The report said that the hospital has had challenges implementing tools for managing labor and was unsure if current staffing levels were appropriate.
“Hospital leadership and the management team generally agree there are areas of the hospital that have opportunity for staffing efficiencies,” the report said.
It said the hospital should implement recommended productivity targets and use a biweekly monitoring tool to manage labor productivity.
QHR said that the hospital did not track productivity on a routine basis and that hiring decisions are often made based on the amount of staff departments have maintained in the past.
It made several other recommendations, including some that would reduce overtime.
The health district expected to save more than $1 million annually as the result of cutting back staff in December at the recommendation of its consultants.
Former CEO Bill McMillan said the district eliminated 23 positions in December. At the time, he said those cutbacks would save $928,000 in direct salary or $1.1 million counting benefits.
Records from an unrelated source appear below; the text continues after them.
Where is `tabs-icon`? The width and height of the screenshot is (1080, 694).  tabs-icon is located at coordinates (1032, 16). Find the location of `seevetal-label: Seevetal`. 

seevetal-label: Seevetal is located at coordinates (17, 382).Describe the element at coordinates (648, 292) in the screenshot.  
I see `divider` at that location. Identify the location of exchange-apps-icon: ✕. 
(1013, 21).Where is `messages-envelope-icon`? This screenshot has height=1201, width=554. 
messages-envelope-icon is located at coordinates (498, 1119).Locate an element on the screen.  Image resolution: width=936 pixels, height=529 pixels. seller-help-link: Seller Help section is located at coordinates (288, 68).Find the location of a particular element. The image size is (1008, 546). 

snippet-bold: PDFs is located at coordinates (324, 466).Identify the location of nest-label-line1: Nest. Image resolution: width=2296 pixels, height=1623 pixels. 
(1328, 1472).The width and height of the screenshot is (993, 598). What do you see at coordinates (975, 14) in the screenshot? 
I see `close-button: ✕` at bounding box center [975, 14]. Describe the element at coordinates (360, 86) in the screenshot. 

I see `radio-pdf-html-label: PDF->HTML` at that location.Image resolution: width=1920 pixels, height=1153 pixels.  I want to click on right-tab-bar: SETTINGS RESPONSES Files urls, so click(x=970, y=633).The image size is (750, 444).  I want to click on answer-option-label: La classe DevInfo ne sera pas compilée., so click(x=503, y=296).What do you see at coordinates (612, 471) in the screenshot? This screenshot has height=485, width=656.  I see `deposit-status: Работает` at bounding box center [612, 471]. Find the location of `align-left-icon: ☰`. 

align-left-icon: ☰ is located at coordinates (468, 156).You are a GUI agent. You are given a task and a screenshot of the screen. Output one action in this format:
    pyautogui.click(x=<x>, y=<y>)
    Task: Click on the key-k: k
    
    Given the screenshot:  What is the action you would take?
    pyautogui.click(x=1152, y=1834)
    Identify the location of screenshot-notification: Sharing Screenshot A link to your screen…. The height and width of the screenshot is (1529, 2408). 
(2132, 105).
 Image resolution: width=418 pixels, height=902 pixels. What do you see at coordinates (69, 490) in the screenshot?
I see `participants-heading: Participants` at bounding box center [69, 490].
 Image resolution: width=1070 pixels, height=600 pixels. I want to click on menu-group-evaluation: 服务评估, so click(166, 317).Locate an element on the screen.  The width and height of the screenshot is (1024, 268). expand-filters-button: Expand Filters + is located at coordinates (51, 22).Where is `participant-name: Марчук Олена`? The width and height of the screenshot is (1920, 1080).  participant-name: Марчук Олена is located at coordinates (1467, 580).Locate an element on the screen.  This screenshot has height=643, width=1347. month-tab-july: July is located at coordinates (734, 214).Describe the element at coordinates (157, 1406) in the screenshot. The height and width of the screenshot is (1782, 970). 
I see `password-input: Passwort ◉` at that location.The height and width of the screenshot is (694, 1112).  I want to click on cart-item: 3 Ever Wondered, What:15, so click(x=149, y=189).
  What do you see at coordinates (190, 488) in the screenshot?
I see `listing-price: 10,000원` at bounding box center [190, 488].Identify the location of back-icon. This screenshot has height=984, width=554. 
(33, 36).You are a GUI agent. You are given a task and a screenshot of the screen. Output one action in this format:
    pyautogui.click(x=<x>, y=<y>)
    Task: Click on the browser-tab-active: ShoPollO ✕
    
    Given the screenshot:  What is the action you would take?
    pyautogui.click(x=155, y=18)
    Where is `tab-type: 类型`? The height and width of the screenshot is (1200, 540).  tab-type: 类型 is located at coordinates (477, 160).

But the board learned it had not saved nearly as much as expected because most of the staff reduction was lower wage employees.
The board then let McMillan go in June, putting him on administrative leave for two months and hiring Tom Troy as operations manager. He became interim CEO following McMillan’s leaving.
Troy is charged with recruiting a replacement for McMillan.
The board brought in Troy five years ago as interim CEO before McMillan was hired.
Troy said he made it clear to the board and staff that he would only be an interim employee.
Troy will serve until a new permanent CEO is hired.
“He was our interim CEO before Bill,” Freeman said.
Quorum had made a pitch to the district board to take over management of Curry General Hospital and the health district, providing its own CEO, but that was rejected by the board.
Quorum manages critical care hospitals throughout the United States.